La habitación que no reservaré: Uno de mis
posibles recorridos por Madrid se basa
en aquellos lugares que me gustaría disfrutar. Una pastelería con grandes
palmeras de chocolate junto a la que paso y en la que me digo que tengo que
entrar un día que me despierte sin conciencia. Una librería francesa en la que
ya está disponible lo que llegará traducido en unos meses. Una pastelería, una
librería. Y un restaurante con las paredes blancas y una carta de vinos con la
que puedes dar la vuelta al mundo, una joyería en la que los precios están
escritos en una pequeña etiqueta atada a lo expuesto en un escaparate en el que
el silencio brilla, una charcutería especializada en diferentes tipos de mortadelas,
una tienda en la que las bicicletas parecen pulidas por la velocidad, una
sastrería con los maniquíes listos para acudir a una recepción en La Zarzuela.
Hoy añado el Hotel Atlántico cuando
lo veo elegantemente iluminado por la noche.
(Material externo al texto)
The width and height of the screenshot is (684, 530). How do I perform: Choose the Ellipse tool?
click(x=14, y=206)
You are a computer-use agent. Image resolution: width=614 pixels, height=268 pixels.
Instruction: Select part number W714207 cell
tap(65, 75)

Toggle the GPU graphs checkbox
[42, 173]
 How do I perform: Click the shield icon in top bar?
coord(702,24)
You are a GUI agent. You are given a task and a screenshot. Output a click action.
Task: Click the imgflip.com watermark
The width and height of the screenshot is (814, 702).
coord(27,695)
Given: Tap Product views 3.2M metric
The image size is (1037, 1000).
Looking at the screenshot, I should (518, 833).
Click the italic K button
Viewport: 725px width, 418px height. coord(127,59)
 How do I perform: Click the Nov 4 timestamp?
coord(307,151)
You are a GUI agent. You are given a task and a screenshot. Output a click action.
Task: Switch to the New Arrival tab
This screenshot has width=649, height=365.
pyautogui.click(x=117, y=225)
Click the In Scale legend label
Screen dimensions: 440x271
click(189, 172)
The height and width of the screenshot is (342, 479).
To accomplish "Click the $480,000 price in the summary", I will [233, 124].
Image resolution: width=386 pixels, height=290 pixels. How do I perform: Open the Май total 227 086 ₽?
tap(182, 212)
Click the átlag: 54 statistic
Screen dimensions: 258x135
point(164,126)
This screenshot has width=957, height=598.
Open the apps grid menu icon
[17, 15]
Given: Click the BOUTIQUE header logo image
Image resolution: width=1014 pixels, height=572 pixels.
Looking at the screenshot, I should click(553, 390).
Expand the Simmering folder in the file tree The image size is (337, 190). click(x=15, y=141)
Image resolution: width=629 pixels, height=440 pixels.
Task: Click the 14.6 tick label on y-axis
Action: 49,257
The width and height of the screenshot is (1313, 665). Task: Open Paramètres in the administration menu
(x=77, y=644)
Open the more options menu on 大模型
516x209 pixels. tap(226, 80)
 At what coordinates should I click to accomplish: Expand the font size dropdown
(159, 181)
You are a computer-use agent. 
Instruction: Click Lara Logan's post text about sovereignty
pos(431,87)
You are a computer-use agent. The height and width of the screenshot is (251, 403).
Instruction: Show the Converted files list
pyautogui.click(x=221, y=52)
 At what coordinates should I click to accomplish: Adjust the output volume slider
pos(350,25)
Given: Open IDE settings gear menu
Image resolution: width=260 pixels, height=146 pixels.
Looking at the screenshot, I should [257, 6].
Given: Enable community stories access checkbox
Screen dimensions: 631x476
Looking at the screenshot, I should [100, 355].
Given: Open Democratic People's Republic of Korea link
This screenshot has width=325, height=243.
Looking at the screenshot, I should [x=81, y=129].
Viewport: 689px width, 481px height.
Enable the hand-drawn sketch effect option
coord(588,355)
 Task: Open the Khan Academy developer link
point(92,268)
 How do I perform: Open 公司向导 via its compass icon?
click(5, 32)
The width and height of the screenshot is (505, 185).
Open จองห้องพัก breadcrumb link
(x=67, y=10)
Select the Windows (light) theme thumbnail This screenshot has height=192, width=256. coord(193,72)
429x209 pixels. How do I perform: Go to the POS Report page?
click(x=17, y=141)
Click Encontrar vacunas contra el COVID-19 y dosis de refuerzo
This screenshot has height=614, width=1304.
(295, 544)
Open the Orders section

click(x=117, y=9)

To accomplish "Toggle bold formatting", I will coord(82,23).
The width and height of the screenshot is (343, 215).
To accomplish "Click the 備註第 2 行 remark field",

Me gustaría pasar una noche en una
de sus habitaciones, me digo, aunque sé que no haré nada por cumplir el deseo,
igual que no entraré ni en esa pastelería, ni en la librería, ni en el
restaurante, ni en la joyería, ni en la charcutería, ni en la tienda de bicicletas,
ni en la sastrería por temor a no encontrarme ahí con la experiencia que me
imagino.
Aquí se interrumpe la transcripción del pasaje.